Не сводя с мужа взгляда, она прокралась к туалетному столику и принялась перебирать ящики и коробки. Большая часть украшений, которые она доставала, ярко блестели в свете свечей. Но она знала, что они такие же фальшивые, как и жемчуг в ее ушах; однако она добавила кое-что к тем деньгам, которые были завязаны в ее платок, и уже собиралась продолжить поиски, когда тихий звук, похожий на кашель, заставил ее резко обернуться.

Комната была полна мягкой тени, огонь угасал, отбрасывая тусклый свет на спящую возле камина грузную фигуру; подсвечники на туалетном столике освещали склоненную графиню, в ее блестящем платье.

Но когда она оглянулась, то увидела фигуру женщины, наблюдавшей за ней, стоя по другую сторону кровати.

Эта женщина была одета в простое серое платье, такое, какое носят служанки.

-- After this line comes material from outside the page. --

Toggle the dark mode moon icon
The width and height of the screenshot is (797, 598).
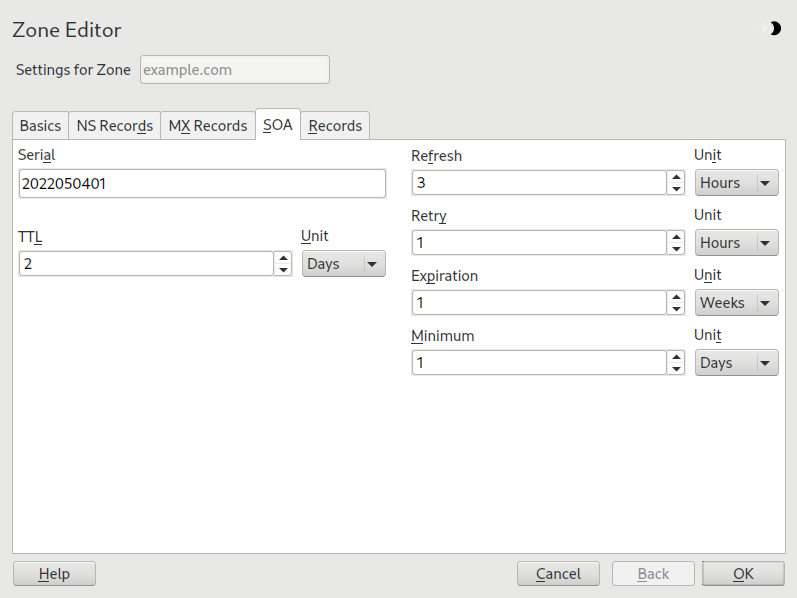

Волосы ее были аккуратно уложены, черты бледного лица казались резкими; грубые руки были неловко сложены на груди.

На одной щеке была видна длинная царапина.

Графиня выронила свою добычу; она вспомнила слова мужа, принятые ею за пьяную болтовню.

Значит, в доме действительно кто-то был.

— Как ты смеешь? — произнесла она тихим, дрожащим голосом, чтобы не разбудить мужа. — Как ты смеешь приходить сюда?

Не ответив, женщина подошла к спящему мужчине и взглянула на него сверху вниз со странным смешанным выражением злобы и жалости, словно она была способна защитить его от любого зла, кроме того, которое могла причинить сама.

Это выражение лица и поведение женщины показались графине настолько зловещими, что последняя испугалась так, как никогда прежде в своей жизни.

Она стояла и смотрела, не обращая внимания на платок с деньгами и украшениями, упавший на туалетный столик.

Красавчик Секфорд пошевелился во сне и тяжело застонал.

— Дерзкое создание! — прошептала графиня, набираясь храбрости. — Ты не собираешься уходить, пока я не разбужу моего мужа?

При этих последних словах женщина подняла голову; казалось, она не произнесла ни слова, но графиня отчетливо расслышала: «Моего мужа!» — повторенные тоном горькой насмешки.

Графиню охватило ощущение нереальности происходящего, никогда прежде ею не испытываемого; ей показалось, что зрение ее затуманилось, а слух ослабел; она сделала движение, точно хотела смахнуть что-то с век.